Berlin : Wie angestochen

Welche Ämter dabei sind, wenn’s Hornissen an den Kragen geht

Annette Kögel

Was für ein kläglicher Anblick: Weißer Schaum quillt aus dem Loch im Weidenstamm, überall liegen tote Hornissen. Das Problem mit deren Nest am Steglitzer Teltowkanal (wir berichteten) hat sich erledigt. Und das, obwohl die Wespenart eigentlich unter Naturschutz steht und die Nester nicht angerührt werden dürfen.
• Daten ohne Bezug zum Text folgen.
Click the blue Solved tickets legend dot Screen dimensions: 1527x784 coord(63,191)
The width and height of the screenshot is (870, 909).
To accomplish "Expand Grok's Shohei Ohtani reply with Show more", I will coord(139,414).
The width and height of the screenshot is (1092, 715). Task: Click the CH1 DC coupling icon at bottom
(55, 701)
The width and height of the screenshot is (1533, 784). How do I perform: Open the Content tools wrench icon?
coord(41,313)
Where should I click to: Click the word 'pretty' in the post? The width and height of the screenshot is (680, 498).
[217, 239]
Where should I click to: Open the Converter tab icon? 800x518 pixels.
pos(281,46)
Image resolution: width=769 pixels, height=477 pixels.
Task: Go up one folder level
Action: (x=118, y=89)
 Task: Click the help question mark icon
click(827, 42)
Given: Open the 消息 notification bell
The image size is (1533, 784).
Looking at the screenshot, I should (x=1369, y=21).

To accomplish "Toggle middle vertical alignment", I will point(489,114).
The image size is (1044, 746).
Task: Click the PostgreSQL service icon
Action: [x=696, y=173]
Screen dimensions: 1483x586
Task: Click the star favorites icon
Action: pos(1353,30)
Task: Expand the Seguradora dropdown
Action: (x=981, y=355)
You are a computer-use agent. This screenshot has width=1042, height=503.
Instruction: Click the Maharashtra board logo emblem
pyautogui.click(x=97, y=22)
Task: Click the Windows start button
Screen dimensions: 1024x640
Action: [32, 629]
Doch es gibt Ausnahmen. Und bevor es dazu kommt, brummt es mächtig in Berlins Behörden – durch alle Instanzen. Als erstes rückte nach den Berichten über das Nest sowie gestochene Ausflügler und Polizisten der institutionalisierte Artenschutz an. In Person einer Expertin vom Freilandlabor Britz. Sie leitete den Vorgang an die Stadtentwicklungsverwaltung weiter. Hornissen stehen nämlich wie alle einheimischen Vögel, Amphibien, diverse Schmetterlings- und Libellenarten sowie Solitärbienen und Hummeln unter Naturschutz. Darüber wacht etwa Verwaltungsfachmann Klemens Steiof. Und dort Am Köllnischen Park in Mitte entschied man: Das Nest muss bleiben. So wird dort meistens entschieden. Denn in der Regel verhalten sich die Tiere ruhig. Sie surren zwischen ihren Speichel-Pappmaché-Nestern und Nahrungsplätzen hin und her, ohne den Menschen zu belästigen. Nur, wenn die Hornissen sich an ungünstigen Orten niederlassen, macht man ihnen den Garaus. Wie neulich, als die Tiere nahe der Entbindungsstation vom Krankenhaus Friedrichshain nisteten. Die durften offiziell ausgeräuchert werden. Manchmal setzt man sie auch um, meist in den Tegeler Forst. Aber wie gesagt, die Steglitzer Sippe sollte bleiben.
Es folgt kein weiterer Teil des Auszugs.